**Work task**. Nothing but the lines from the line with "NUESTROS DOCENTES (858, 1256)" through the end of the data is to be copied, and each is to be copied exactly.

**Collected data entries**.
»»

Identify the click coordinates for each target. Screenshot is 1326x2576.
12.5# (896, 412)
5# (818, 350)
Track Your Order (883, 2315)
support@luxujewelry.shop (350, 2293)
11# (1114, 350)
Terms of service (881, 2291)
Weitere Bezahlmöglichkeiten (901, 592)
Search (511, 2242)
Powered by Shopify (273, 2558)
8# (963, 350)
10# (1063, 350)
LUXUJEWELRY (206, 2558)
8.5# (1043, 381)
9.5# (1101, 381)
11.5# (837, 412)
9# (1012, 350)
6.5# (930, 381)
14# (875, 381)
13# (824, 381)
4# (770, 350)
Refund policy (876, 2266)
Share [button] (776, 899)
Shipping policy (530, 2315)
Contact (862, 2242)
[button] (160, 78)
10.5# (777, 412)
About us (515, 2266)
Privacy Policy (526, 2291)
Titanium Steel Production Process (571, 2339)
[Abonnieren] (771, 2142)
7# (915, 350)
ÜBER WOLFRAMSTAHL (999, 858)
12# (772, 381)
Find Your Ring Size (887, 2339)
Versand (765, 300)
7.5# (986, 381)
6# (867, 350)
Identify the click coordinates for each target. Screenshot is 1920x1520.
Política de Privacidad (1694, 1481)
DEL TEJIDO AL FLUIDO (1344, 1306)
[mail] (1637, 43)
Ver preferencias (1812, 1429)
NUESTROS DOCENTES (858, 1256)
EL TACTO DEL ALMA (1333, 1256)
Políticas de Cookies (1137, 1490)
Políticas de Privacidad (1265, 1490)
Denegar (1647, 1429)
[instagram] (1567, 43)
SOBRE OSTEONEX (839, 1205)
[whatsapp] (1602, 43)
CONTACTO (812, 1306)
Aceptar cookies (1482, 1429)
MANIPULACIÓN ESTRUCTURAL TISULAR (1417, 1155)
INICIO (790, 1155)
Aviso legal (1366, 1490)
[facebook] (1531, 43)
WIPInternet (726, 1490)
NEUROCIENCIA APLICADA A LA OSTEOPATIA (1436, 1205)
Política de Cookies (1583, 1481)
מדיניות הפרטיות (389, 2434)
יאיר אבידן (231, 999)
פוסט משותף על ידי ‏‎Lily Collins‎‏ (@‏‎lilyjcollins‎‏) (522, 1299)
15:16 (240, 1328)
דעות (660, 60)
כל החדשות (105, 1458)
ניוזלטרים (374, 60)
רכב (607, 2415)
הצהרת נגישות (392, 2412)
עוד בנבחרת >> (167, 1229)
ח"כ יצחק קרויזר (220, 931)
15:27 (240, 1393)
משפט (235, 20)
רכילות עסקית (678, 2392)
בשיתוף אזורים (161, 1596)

««

**Response to the exercise**.
NUESTROS DOCENTES (858, 1256)
EL TACTO DEL ALMA (1333, 1256)
Políticas de Cookies (1137, 1490)
Políticas de Privacidad (1265, 1490)
Denegar (1647, 1429)
[instagram] (1567, 43)
SOBRE OSTEONEX (839, 1205)
[whatsapp] (1602, 43)
CONTACTO (812, 1306)
Aceptar cookies (1482, 1429)
MANIPULACIÓN ESTRUCTURAL TISULAR (1417, 1155)
INICIO (790, 1155)
Aviso legal (1366, 1490)
[facebook] (1531, 43)
WIPInternet (726, 1490)
NEUROCIENCIA APLICADA A LA OSTEOPATIA (1436, 1205)
Política de Cookies (1583, 1481)
מדיניות הפרטיות (389, 2434)
יאיר אבידן (231, 999)
פוסט משותף על ידי ‏‎Lily Collins‎‏ (@‏‎lilyjcollins‎‏) (522, 1299)
15:16 (240, 1328)
דעות (660, 60)
כל החדשות (105, 1458)
ניוזלטרים (374, 60)
רכב (607, 2415)
הצהרת נגישות (392, 2412)
עוד בנבחרת >> (167, 1229)
ח"כ יצחק קרויזר (220, 931)
15:27 (240, 1393)
משפט (235, 20)
רכילות עסקית (678, 2392)
בשיתוף אזורים (161, 1596)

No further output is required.